** Begin SUPPLIED INFORMATION **

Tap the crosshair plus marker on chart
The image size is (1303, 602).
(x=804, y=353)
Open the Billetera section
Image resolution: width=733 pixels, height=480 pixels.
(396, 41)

** End SUPPLIED INFORMATION **

Copy out the lines above word for word, with nothing added, dropped, or changed.

:: THE RESPONSE ::
Tap the crosshair plus marker on chart
The image size is (1303, 602).
(x=804, y=353)
Open the Billetera section
Image resolution: width=733 pixels, height=480 pixels.
(396, 41)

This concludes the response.